L’exclusion d’une mission ciblée et institutionnalisée auprès des Juifs ne signifie pas que les chrétiens doivent se croiser les bras. Il faut bien distinguer une mission ciblée et organisée, d’une part, et un témoignage chrétien, d’autre part. Évidemment, les chrétiens doivent témoigner, au moment opportun, des richesses et de la beauté de leur foi en Jésus-Christ auprès de leurs « frères et sœurs aînés dans la foi d’Abraham » (Jean-Paul II). C’est ce qu’a fait Paul. Au cours de ses voyages missionnaires, il allait d’abord dans les synagogues, puis seulement lorsqu’il n’y trouvait pas la foi, vers les Gentils.

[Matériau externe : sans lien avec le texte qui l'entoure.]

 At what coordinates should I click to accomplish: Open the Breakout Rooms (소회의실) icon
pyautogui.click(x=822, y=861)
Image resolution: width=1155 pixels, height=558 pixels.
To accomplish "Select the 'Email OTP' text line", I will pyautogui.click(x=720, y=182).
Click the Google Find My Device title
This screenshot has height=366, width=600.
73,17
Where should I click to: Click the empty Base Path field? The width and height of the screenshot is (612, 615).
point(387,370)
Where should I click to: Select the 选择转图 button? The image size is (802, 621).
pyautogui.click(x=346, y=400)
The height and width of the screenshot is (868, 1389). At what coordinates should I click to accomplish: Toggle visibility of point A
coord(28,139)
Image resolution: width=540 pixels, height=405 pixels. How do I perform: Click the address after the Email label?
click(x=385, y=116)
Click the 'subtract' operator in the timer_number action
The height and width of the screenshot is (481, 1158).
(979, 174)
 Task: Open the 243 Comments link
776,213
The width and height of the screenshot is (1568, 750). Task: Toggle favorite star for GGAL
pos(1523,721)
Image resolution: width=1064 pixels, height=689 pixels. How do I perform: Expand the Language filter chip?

Nous avons à porter un tel témoignage aujourd’hui. Nous devons bien sûr le faire avec tact et respect ; mais il serait malhonnête pour des chrétiens, quand ils rencontrent leurs amis juifs, de taire ou même de nier leur foi. Nous nous attendons à ce que les Juifs croyants se comportent de la même manière avec nous. Dans les dialogues que je connais, une telle manière de se comporter est tout à fait normale. Car un dialogue honnête entre Juifs et chrétiens n’est possible d’une part, que sur la base d’une foi commune au Dieu unique, créateur du ciel et de la terre et aux promesses données à Abraham et aux patriarches et, d’autre part, que sur la conscience et le respect de la différence fondamentale, celle de la foi en Jésus comme le Christ et le sauveur de toute l’humanité.